Erdoğan im bosnischen Sarajevo: Türkei zuständig für Akkreditierungen

Wer über den Besuch Erdoğans im bosnischen Sarajevo berichten durfte und wer nicht, entschied eine türkische Organisation.

zwei Paare auf einer Bühne

Die Erdoğans und Itzetbegovics beim Kongress in Sarajevo Foto: dpa

Die türkische Botschaft in Bosnien und Herzegowina und die Union Europäisch-Türkischer Demokraten (UETD) müssten jetzt wohl erklären, warum einigen Journalist*innen die Berichterstattung über den Erdoğan-Besuch in Sarajevo verhindert wurde.

Die zivilgesellschaftliche Medienorganisation Balkan Investigative Reporting Network Bosnia and Herzegovina, kurz BIRN, forderte gestern zumindest von beiden Organisationen eine Stellungnahme ein. BIRN und einigen anderen Journalist*innen sei die Akkreditierung für die Berichterstattung systematisch verweigert worden, erklärten Sprecher der Organisation.

Schon am 7. Mai hatte die UETD, die den Besuch des türkischen Präsidenten in Sarajevo organisierte, auf Twitter bekanntgegeben, dass eine Ak­kreditierung für Journalist*innen notwendig sei und eine E-Mail Adresse angegeben, unter der sich die interessierten Medien melden sollten. Zafer Sırakaya, Präsident der UETD mit Sitz in Köln, erklärte gegenüber der Presse, seine Organisation sei ebenfalls eine NGO und habe keine direkten Verbindungen zu Erdoğan und seiner Partei.

Die Organisation, die in vielen Ländern Europas mit türkischer Einwanderungsbevölkerung aktiv ist, will jetzt nach Recherchen von BIRN auch in Bosnien eine Zweigstelle mit dem Namen „Union der Europäischen Balkan Demokraten“ errichten. BIRN entschloss sich, die Akkreditierung in Köln zu beantragen, sandte alle erforderlichen Dokumente ein, schickte Fotos der Journalist*innen und weitere Angaben über sie. Am 14. Mai bestätigte die UETD die Dokumente erhalten zu haben. Doch dann herrschte Stille. Am 18. Mai verschickte BIRN erneut ein E-Mail und fragte nach der Akkreditierung.

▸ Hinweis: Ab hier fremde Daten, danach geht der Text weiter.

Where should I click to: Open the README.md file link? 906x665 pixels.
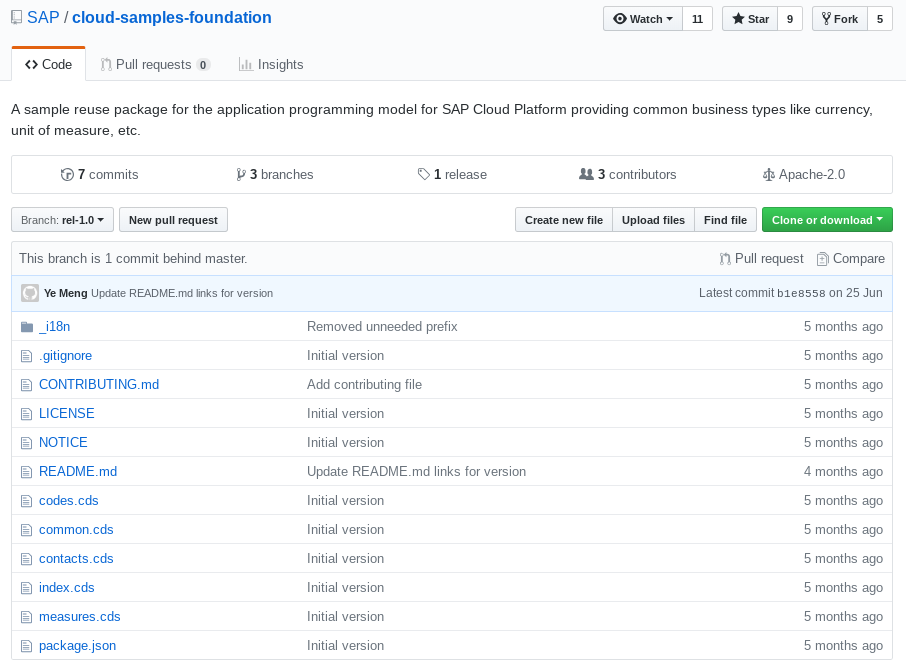[x=78, y=471]
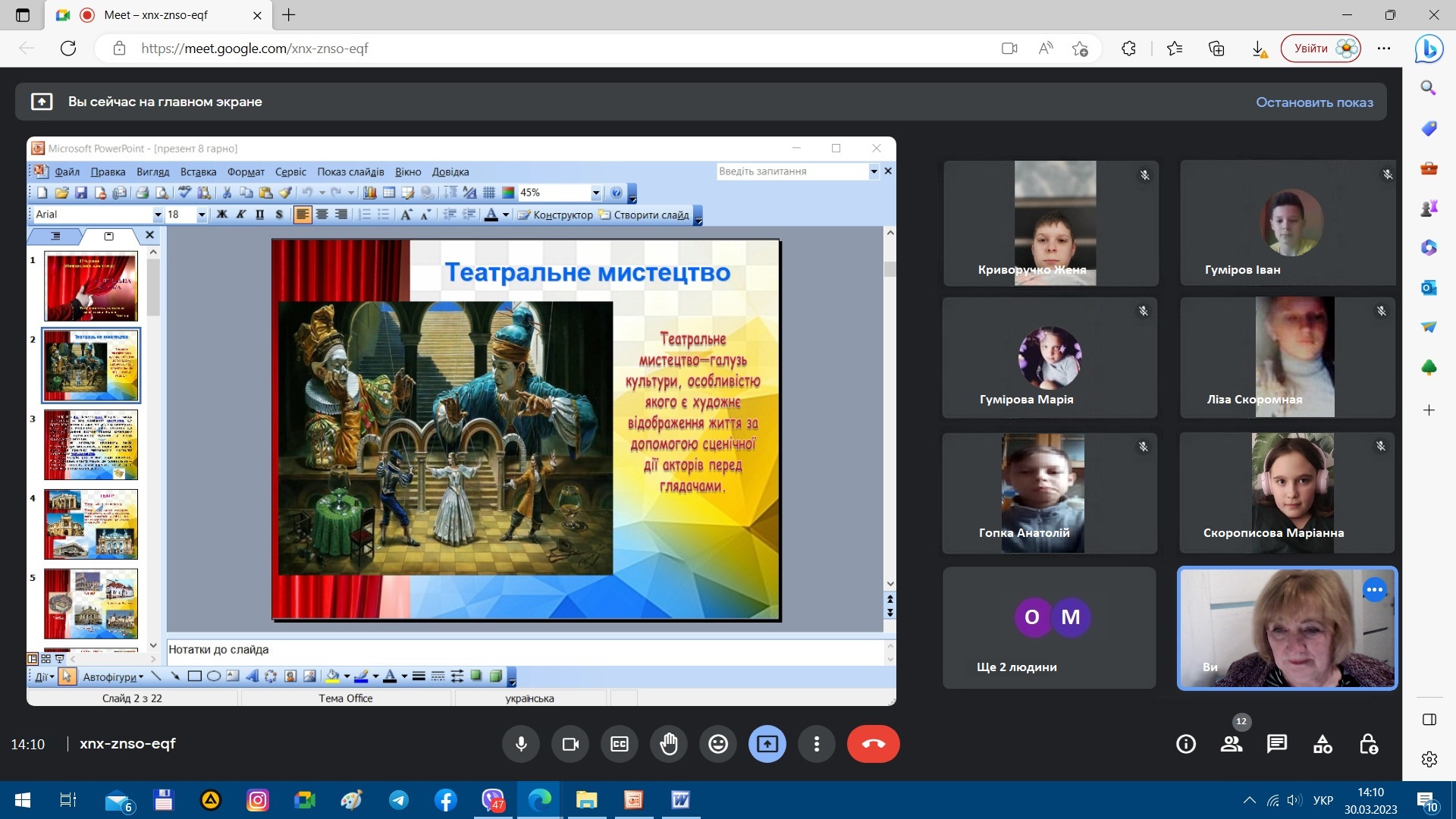This screenshot has height=819, width=1456.
Task: Open the chat panel icon
Action: (1277, 744)
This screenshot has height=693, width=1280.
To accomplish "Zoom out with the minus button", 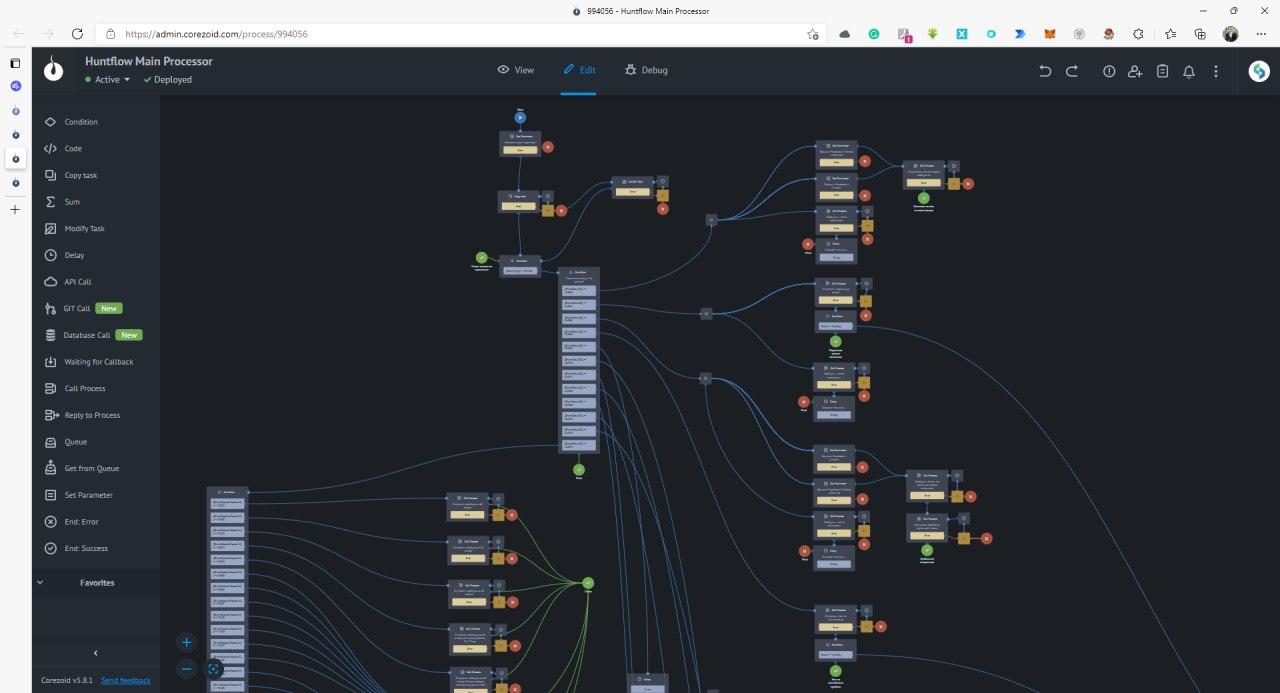I will coord(186,669).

Der lange Arm der Erdoğan-Türkei

Erst am 19. Mai, einen Tag vor dem Besuch Erdoğans, antwortete Ezgi Azlan, Sekretär der Organisation, und forderte BIRN auf, die Prozedur zu wiederholen. Gleichwohl erklärte dann am 20. Mai die Verantwortliche für die Akkreditierung in Sarajevo, Lejla Demirbas, dass die Journalisten von BIRN nicht auf der Liste der akkreditierten Journalist*innen stünden.

„Ihr seid nicht auf der Liste und diese Liste ist durch die türkische Regierung, durch die Botschaft der Türkei, abgesegnet worden“, so Demirbas. Wie schon bei der Frage der Gülen-Anhänger zeigte sich, dass der lange Arm der Erdoğan-Türkei weit nach Bosnien hineinreicht. Die Institutionen der Gülen-Bewegung – ­Universitäten und Schulen – wurden vor zwei Jahren aufgelöst. Jetzt musste die bosnische Journalisten Vereinigung zugestehen, dass bosnische Institutionen bei der Organisation des Ereignisses unbeteiligt waren.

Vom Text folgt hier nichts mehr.